CNPE eleva mistura de etanol anidro para 32% em decisão temporária de 180 dias
Medida aprovada em 14 de julho mobiliza R$ 10,14 bilhões em investimentos e reforça demanda interna por biocombustível, enquanto biodiesel importado permanece vetado
O Conselho Nacional de Política Energética (CNPE) aprovou em 14 de julho de 2026 a elevação temporária da mistura obrigatória de etanol anidro na gasolina de 30% para 32%. A decisão, com validade inicial de 180 dias, representa um ajuste regulatório imediato que impacta diretamente a demanda por etanol, a segurança energética do país e a dinâmica de preços no mercado interno de biocombustíveis.
A medida surge em um momento estratégico para o setor sucroenergético brasileiro, historicamente sensível a oscilações na política de mistura obrigatória.

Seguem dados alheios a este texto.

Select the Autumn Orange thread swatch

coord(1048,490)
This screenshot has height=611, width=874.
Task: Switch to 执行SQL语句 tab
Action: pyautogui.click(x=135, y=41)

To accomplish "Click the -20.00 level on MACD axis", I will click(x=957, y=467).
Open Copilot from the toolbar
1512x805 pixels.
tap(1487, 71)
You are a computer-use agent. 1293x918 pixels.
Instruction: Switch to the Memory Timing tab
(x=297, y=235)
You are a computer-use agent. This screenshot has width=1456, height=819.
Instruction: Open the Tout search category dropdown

O aumento de dois pontos percentuais pode parecer modesto em termos relativos, mas representa um incremento significativo em volume absoluto de etanol demandado, considerando o tamanho da frota nacional e o consumo de gasolina no país.
Investimentos e geração de empregos
A Empresa de Pesquisa Energética (EPE) projeta que os investimentos vinculados ao aumento da mistura para o patamar de E30 — que já vigorava antes da nova elevação para 32% — somam R$ 10,14 bilhões. Esses recursos devem gerar cerca de 51,6 mil empregos diretos e indiretos no setor sucroenergético, reforçando a relevância econômica e social da política de biocombustíveis.
O volume de investimentos reflete a necessidade de adequação da infraestrutura industrial, logística e de distribuição para absorver a demanda adicional por etanol. Usinas, destilarias e toda a cadeia de abastecimento precisam se preparar para atender ao novo patamar de mistura, o que inclui ampliação da capacidade produtiva, modernização de equipamentos e ajustes operacionais.
Proteção à produção nacional de biodiesel
Paralelamente à decisão sobre o etanol, o governo federal manteve o veto ao uso de biodiesel importado na mistura obrigatória do diesel. A medida restringe a composição do combustível exclusivamente a biocombustível nacional autorizado pela Agência Nacional do Petróleo, Gás Natural e Biocombustíveis (ANP).
Essa postura reforça a política de proteção à indústria nacional de biodiesel, que tem enfrentado pressões competitivas e oscilações nos preços de insumos como o óleo de soja. O veto ao produto importado busca garantir mercado para a produção doméstica e preservar empregos e investimentos no território brasileiro, ao mesmo tempo em que mantém a meta de descarbonização da matriz energética.
Impactos no mercado de etanol
A elevação para 32% da mistura obrigatória representa um alívio importante para os produtores de etanol, especialmente em um cenário de entressafra ou de competição com o açúcar na destinação da cana-de-açúcar. A garantia de maior demanda compulsória tende a sustentar os preços ao produtor e a oferecer previsibilidade para o planejamento da safra.
Para o consumidor final, o impacto dependerá da dinâmica de formação de preços da gasolina e do etanol hidratado nos postos. Em tese, o aumento da mistura pode pressionar ligeiramente o preço da gasolina na bomba, mas o efeito real dependerá da oferta de etanol, da política de preços da Petrobras e das condições de mercado no período.
O que observar nas próximas semanas
A natureza temporária da medida — com prazo inicial de 180 dias — coloca em foco a possibilidade de prorrogação. O comportamento da oferta de etanol, os preços ao produtor e ao consumidor, e a resposta da indústria sucroenergética serão determinantes para a decisão do CNPE sobre a continuidade ou revisão do percentual.
Outro ponto crucial será o monitoramento dos impactos efetivos na demanda por etanol anidro e os ajustes que a cadeia de produção e distribuição realizará para atender ao novo patamar. As reações da indústria de etanol e biodiesel, bem como possíveis ajustes em políticas futuras de incentivo aos biocombustíveis, também merecem atenção especial dos agentes do setor.
A decisão do CNPE reafirma o papel estratégico dos biocombustíveis na matriz energética brasileira e sinaliza a disposição do governo em utilizar instrumentos regulatórios para fortalecer a segurança energética e apoiar a descarbonização da economia.